5 luglio 2010

CITTADINI SENZA GIUSTIZIA


 

Ogni mattina entrano nel Palazzo di Giustizia di Milano, in Corso di Porta Vittoria, diecimila persone. Alcune centinaia sono magistrati e impiegati, avvocati e loro collaboratori, gli altri sono cittadini in cerca di giustizia. Si tratta di creditori, parti interessate a processi civili, imputati, parti lese e testimoni in processi penali, persone che necessitano di certificati o copie di atti. L’amministrazione della giustizia a Milano è largamente informatizzata, la qualità dei magistrati e dei loro collaboratori complessivamente buona, il tasso di corruzione infimo. Ciononostante, la stragrande maggioranza dei cittadini che, alla fine della mattina, esce dal Palazzo non ha ottenuto ciò che voleva ed è del tutto insoddisfatta.

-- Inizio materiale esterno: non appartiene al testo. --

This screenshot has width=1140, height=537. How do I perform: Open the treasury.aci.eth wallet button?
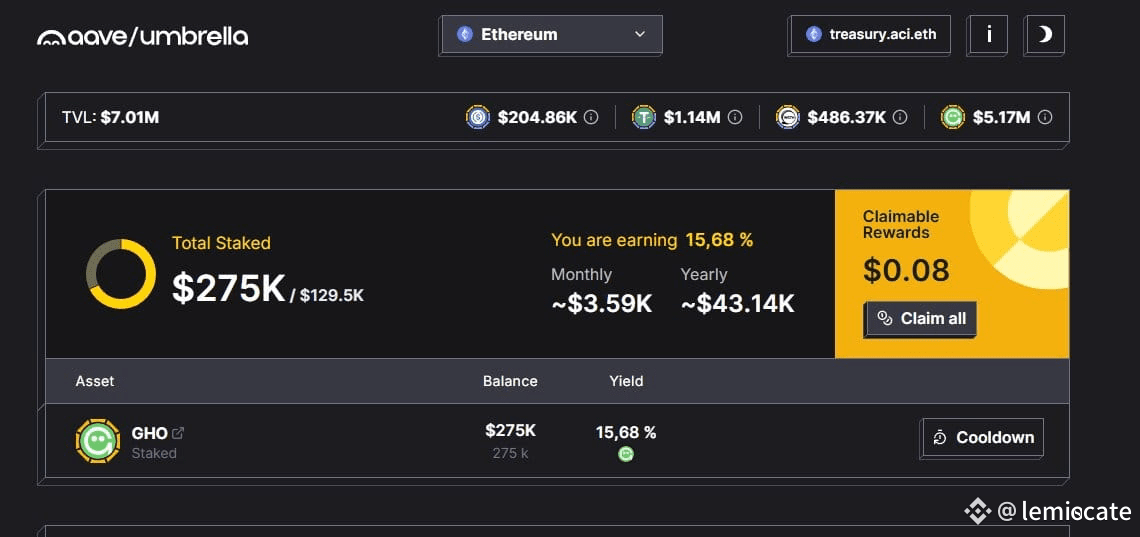click(x=870, y=34)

Le ragioni sono chiare: al di là dell’impegno dei singoli, il meccanismo della giustizia è lento in sé, farraginoso, attento molto più alla forma che alla sostanza, sottoposto a una serie di garanzie di riesame plurimo che vanificano ogni conato di efficienza. L’esempio più clamoroso viene dal processo penale. Le vittime principali ne sono le parti lese e i testimoni. Quando viene fissata la data per lo svolgimento di un processo penale, sempre a distanza di anni dal fatto che vi ha dato origine, il giudice ordina la citazione degli imputati, delle parti lese e dei testimoni a comparire dinanzi a sé. Delegati a eseguire le notifiche relative sono gli Ufficiali giudiziari. L’amministrazione dello stato li paga poco e con molto ritardo. Essi, di fatto, la ripagano lavorando tardi e male, privilegiando il lavoro civile nel quale gli avvocati pagano le notifiche in anticipo.

Il risultato è che i magistrati non sanno mai, prima del giorno fissato per il processo, se le notifiche agli imputati, alle parti lese e ai testimoni sono andate a buon fine e, quindi, se potranno effettivamente procedere nel giudizio o dovranno rinviarlo per non incorrere in nullità che renderebbero vano il lavoro svolto. Di conseguenza, tutti i processi stabiliti per un determinato giorno vengono fissati alla stessa ora, di prima mattina. Questo obbliga i cittadini interessati ad alzarsi presto, intasare strade e mezzi pubblici, presentarsi in Tribunale non oltre le ore 9 e attendere.

Poi comincia un rito allucinante. Il giudice “chiama” la singola causa e può procedere alla relativa trattazione solo se, miracolosamente, sono presenti tutti, imputati, parti lese, testimoni e, naturalmente, avvocati degli imputati e delle eventuali parti civili, oltre che il rappresentante del Pubblico Ministero. Se, com’è pressoché inevitabile, manca qualcuno degli interessati, di solito manca anche la prova della notifica relativa, non si può cioè sapere se la persona è stata raggiunta dalla notifica (nel qual caso si può anche procedere, eventualmente assumendo determinati provvedimenti), oppure si è trasferita, magari per luogo ignoto.

Quella prova, di norma, arriverà nei giorni successivi, ma nel frattempo il giudice avrà dovuto rinviare il processo ad altra data, di solito alcuni mesi dopo, licenziando i presenti, alcuni ben lieti di aver guadagnato tempo, altri (la maggioranza) furibondi per aver perduto la giornata senza aver ottenuto alcun risultato. La “cerimonia” dei rinvii per omessa notifica (o mancanza di documentazione della medesima) dura mediamente metà della mattina. Altri processi vengono rinviati su istanza degli imputati, dei loro difensori, più raramente delle parti civili.

Complessivamente, più della metà dei processi penali fissati per quella data non viene neppure iniziata, ma solo differita ad altra udienza.

Nel settore civile la situazione non è migliore. Le udienze, in linea di massima, si tengono, ma le controversie fanno ben pochi passi avanti. Una parte presenta una memoria, magari allegando documenti; l’altra parte, ovviamente, chiede un rinvio per esaminare il tutto. All’udienza successiva, dopo diversi mesi (di regola, in ogni causa si tengono non più di due udienze all’anno), la parte che aveva chiesto il rinvio deposita a sua volta un atto, magari con altri documenti, e si ricomincia. Di recente sono state introdotte delle preclusioni per evitare che le repliche reciproche si protraggano all’infinito.

Ma, in generale, la litigiosità delle parti e la non eccezionale produttività dei magistrati costituiscono un cocktail micidiale, il cui risultato è il protrarsi della durata delle controversie civili per svariati anni.